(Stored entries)
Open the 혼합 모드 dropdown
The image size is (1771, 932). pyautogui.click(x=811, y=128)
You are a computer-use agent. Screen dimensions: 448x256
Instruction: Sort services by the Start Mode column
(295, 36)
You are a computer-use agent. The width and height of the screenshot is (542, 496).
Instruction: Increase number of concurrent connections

__Task to complete__. Your job is to give the data above again exactly, in full.

__Task result__.
Open the 혼합 모드 dropdown
The image size is (1771, 932). pyautogui.click(x=811, y=128)
You are a computer-use agent. Screen dimensions: 448x256
Instruction: Sort services by the Start Mode column
(295, 36)
You are a computer-use agent. The width and height of the screenshot is (542, 496).
Instruction: Increase number of concurrent connections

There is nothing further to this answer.